CHICAGO, Dec. 23 (UPI) -- Predictions that the maker of BlackBerry wireless e-mail technology was about to collapse due to protracted and bitter patent litigation were premature, experts are now telling United Press International's Wireless World.
The U.S. Patent and Trademark Office this week rejected patent claims by NTP, the developer that has been suing Research in Motion, the owner of BlackBerry. The surprise move comes after lengthy litigation, which RIM was losing, and which led many to say that RIM might be shuttered, and even caused the U.S. government to develop contingency plans in the event that the wireless service went dark.
"The USPTO announcement sends two strong messages to the wireless market," said Carmi Levy, an analyst with Info-Tech Research Group, based in London, Ontario, Canada. "The first is that predictions of BlackBerry's imminent demise were highly premature and unnecessarily inflammatory. The second is that life will get tougher on companies whose business model consists of using patents to sue successful vendors instead of competing for clients and markets."
What is more, Levy said, if the patent ruling holds, there would be no further basis for court action against Research in Motion in the case now in the U.S. District Court in Richmond, Va. Essentially, the ruling will have "taken the wind out of NTP's sails," said Levy.
Strange as it seems to the regular person, the court litigation and contention over the patents before the patent office may actually benefit American consumers.
"What we are seeing is the proper operation of the patent system in our country," Steve Kelber, an intellectual-property attorney with Merchant & Gould, based in Washington, told Wireless World. "We are just seeing it in detail on our handheld devices. Whether or not the patents survive re-examination, the litigation can only benefit the system and the public."
Some, however, think the litigation has caused enough uncertainty that BlackBerry's future is still quite unclear. The enterprise messaging market is sure to change as a result of the controversy.

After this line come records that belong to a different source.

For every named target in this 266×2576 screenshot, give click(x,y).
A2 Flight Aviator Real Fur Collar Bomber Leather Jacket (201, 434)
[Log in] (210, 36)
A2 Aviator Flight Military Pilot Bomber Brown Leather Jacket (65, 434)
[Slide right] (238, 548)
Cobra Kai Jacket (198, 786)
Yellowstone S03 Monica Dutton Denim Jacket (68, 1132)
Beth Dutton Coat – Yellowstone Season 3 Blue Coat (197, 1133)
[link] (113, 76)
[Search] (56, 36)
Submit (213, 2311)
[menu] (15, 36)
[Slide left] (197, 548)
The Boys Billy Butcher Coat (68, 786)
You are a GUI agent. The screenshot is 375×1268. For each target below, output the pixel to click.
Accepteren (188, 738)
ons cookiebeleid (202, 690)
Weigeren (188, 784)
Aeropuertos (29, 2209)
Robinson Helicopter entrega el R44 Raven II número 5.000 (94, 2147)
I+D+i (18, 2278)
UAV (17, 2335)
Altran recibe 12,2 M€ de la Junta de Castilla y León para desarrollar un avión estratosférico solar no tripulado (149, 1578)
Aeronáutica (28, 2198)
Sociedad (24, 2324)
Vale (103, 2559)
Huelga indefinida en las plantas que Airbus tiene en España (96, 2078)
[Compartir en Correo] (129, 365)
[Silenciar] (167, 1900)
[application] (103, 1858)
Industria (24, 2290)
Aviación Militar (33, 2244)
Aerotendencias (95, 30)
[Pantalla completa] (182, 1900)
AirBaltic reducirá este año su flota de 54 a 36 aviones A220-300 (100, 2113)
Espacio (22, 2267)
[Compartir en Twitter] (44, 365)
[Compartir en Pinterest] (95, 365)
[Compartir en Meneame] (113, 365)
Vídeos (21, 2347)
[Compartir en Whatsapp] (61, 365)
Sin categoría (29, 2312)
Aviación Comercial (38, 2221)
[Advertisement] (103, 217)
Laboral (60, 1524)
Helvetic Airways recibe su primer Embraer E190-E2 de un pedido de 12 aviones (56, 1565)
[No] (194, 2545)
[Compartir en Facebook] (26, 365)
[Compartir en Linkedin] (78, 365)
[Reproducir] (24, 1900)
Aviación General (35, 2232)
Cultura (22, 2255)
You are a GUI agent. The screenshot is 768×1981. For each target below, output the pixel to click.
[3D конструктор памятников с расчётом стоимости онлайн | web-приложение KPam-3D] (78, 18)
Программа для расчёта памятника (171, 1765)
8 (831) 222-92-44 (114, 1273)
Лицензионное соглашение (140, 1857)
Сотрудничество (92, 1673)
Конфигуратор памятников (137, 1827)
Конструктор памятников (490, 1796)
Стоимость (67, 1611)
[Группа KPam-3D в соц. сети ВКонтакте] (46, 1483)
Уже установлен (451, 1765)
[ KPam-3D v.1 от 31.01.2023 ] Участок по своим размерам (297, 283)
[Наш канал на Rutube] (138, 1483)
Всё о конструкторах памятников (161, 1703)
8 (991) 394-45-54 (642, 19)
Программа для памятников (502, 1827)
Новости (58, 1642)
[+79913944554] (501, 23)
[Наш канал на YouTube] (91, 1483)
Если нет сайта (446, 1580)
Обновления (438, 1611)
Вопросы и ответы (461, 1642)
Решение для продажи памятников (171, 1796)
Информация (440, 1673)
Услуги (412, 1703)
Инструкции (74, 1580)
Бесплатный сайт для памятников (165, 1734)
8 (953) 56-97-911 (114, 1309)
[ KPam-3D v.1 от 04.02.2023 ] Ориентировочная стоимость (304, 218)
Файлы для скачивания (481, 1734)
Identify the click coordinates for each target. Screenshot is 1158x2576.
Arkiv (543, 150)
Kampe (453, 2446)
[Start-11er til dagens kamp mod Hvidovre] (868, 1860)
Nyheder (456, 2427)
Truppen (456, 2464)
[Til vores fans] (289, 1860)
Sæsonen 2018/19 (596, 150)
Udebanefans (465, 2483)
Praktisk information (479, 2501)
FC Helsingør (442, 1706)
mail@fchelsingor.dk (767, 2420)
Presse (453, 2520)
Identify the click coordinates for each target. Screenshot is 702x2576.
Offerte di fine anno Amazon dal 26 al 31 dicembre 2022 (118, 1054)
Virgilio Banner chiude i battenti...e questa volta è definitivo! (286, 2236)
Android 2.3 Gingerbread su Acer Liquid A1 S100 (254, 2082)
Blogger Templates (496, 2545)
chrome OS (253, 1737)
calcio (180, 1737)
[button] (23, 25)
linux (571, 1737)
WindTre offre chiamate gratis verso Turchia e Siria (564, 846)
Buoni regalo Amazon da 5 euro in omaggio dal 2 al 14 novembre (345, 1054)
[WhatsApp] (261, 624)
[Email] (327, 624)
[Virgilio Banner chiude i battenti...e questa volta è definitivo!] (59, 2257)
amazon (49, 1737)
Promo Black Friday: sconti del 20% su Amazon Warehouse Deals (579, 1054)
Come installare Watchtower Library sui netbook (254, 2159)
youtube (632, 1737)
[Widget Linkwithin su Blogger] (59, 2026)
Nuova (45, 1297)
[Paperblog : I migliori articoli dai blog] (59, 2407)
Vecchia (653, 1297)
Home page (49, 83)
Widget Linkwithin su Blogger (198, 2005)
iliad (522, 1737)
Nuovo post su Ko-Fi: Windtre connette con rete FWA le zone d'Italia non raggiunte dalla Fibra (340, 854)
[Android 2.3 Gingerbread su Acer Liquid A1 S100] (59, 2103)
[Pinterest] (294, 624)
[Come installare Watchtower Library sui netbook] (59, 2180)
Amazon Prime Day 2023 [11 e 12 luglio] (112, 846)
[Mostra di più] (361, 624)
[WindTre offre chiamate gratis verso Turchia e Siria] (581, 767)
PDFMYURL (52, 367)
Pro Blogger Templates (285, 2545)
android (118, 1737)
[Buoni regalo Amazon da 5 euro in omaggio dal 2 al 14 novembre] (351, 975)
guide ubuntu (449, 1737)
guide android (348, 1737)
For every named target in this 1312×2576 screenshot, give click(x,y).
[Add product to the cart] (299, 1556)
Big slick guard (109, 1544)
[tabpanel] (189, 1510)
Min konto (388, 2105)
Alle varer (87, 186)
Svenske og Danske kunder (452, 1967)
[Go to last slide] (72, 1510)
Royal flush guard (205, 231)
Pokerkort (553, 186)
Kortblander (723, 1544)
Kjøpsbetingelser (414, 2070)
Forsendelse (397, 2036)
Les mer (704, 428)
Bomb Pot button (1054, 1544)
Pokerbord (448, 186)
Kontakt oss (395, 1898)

"The wireless e-mail market continues to evolve and flourish," said Terry Austin, president and chief executive officer at Good Technology, a competitor to Research in Motion. "Whether BlackBerry exists or not will be a footnote in the face of diversifying handheld alternatives from Nokia, Motorola, HP, Palm and others, and powerful enterprise software and service incentives. These industry leaders will continue to grow the industry because they've chosen to focus on innovation, rather than litigation."
Experts note that there is also now an open-source wireless project -- called Funambol -- that is seeking to provide a lower-cost alternative to RIM and other commercial wireless e-mail systems.
Those developments are long-term considerations. There is some speculation that the patent case against RIM may have actually spurred some innovation in the short-term too, "allowing other competitors with non-infringing systems to come to the forefront with better designs, and forcing those infringing on the patents to re-design their systems," said Ken Godlewski, a partner with the law firm of Kilpatrick Stockton who works on intellectual-property cases, based in Washington.
There are other considerations, as well, emerging from this long-fought conflict. The case was very widely perceived as a precedent for future litigation in technology patents. "Within the last month, Visto has sued Microsoft for violating its mobile e-mail patents, while Inpro has initiated proceedings against RIM in British court for intellectual property violations," said Levy, the analyst. "If the original NTP/RIM lawsuit is ultimately thrown out of court, other cases that were riding on NTP's coat tails will have less chance of success. The end of litigious frivolity could be upon us."